Gallstones form when bile, stored in the gallbladder, hardens, becoming stone-like. A slowing of gallbladder emptying and an excessive amount of cholesterol, bilirubin (bile pigment) or bile salts in the bloodstream may result in gallstones. There are two types of gallstones: cholesterol stones, which comprise about 80 percent of all gallstones, and pigment stones.

Gallstones are a risk factor for gallbladder cancer and cholangiocarcinoma (bile duct cancer), which are rare but are increasing in frequency. This increase may be due to a rise in obesity rates, a risk factor for gallstones. If a gallstone obstructs a bile duct, it can lead to a life-threatening infection of the bile ducts, liver, or pancreas.

Dr. Audrey K. Chun, MD
Geriatric Medicine Specialist

Gallstones are solid deposits of cholesterol or calcium salts within the gallbladder that form from the bile produced by your liver. While they can be present without causing any symptoms, they are also associated with bouts of nausea, vomiting and intermittent sharp pain in the upper middle or upper right abdomen (sometimes under the right rib cage). The pain may shift to the back or right shoulder blade and may be brought on by foods high in fat.

Gallstones also can become trapped in the neck of the gallbladder, which results in persistent pain and fever, especially if the gallbladder becomes infected (pain that lasts longer than just a few hours is a red flag for infection).

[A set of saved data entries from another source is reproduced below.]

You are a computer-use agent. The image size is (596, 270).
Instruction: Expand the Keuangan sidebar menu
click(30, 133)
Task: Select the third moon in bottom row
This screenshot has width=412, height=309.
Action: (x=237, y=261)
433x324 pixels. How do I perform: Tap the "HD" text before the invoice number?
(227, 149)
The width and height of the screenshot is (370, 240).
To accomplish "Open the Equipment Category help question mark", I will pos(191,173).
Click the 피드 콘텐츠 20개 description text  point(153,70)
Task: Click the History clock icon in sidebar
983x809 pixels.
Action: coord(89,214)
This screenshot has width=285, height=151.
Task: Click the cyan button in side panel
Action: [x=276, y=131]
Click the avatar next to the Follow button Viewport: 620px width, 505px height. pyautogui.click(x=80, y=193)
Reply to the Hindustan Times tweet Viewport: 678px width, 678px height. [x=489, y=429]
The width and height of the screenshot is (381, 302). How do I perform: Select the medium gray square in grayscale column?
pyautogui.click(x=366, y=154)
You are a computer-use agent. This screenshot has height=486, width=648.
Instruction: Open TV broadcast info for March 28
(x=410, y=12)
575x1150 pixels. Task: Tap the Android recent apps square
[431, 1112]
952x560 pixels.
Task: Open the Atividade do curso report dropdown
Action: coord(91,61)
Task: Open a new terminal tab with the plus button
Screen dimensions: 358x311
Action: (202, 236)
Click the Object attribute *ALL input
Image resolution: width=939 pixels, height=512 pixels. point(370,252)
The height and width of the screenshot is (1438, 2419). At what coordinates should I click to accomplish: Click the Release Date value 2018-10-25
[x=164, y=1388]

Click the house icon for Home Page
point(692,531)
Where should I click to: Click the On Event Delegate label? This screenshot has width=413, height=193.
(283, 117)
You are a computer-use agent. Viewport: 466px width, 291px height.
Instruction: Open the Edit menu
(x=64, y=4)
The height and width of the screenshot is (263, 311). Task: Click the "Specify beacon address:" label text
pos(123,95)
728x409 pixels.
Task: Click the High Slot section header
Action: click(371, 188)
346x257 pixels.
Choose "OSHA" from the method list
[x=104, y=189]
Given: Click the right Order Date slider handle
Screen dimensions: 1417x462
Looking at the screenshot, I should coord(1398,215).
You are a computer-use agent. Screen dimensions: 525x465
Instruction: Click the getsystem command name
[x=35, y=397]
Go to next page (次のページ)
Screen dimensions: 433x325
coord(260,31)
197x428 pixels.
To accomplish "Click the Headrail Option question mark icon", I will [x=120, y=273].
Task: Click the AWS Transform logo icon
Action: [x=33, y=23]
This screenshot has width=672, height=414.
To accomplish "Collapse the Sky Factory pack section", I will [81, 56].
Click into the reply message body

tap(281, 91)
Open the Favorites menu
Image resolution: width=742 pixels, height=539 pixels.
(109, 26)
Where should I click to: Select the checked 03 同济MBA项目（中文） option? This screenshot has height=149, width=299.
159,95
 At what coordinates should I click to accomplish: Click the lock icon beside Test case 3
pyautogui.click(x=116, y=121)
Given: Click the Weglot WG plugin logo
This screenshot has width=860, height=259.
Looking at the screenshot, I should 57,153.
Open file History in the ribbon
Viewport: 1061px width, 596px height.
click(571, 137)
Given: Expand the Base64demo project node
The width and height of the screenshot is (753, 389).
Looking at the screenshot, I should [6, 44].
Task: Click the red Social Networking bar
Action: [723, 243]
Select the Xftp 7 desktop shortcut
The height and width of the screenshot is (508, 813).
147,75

Rarely, gallstones can get out of the gallbladder and enter and block the bile dua (which leads from the liver to the small intestine), causing more severe abdominal pain and possibly jaundice (a yellow tinge to the skin and the whites of the eyes), or block the duct leading to the pancreas, causing a condition called pancreatitis.

Gallstones are small, pebble-like substances that develop when bile—composed of water, cholesterol, fats, bile salts, proteins and waste—stored in the gallbladder hardens into pieces of stone-like material. Gallstones are relatively common; approximately 10 percent of people older than 40 have gallstones. But most patients will never develop symptoms. “If gallstones are discovered without symptoms, there is a good chance that the gallbladder will not need to be removed,” says UCLA internist Peter Lefevre, MD.

Gallstones form when substances in bile harden. Your gallbladder is a small organ located in the upper right abdomen, close to your liver. It stores a digestive fluid called bile, which flows into your small intestine. Bile helps your body digest fats. Gallstones may stay in the gallbladder, or may move into the bile ducts; either way they can cause pain in your upper abdomen that may last up to 12 hours, and may lead to complications such as infection.

Dr. Michael T. Murray, ND
Naturopathic Medicine Specialist

Gallstones are round or oval, smooth or faceted lumps of solid matter found in the gallbladder, the sac under the liver where bile is stored and concentrated. They arise when there is an imbalance among the bile components. Bile is composed of bile salts; bilirubin; cholesterol, phospholipids and fatty acids; water; electrolytes; and other substances. The most common stones are mixed, containing cholesterol and inorganic salts of calcium.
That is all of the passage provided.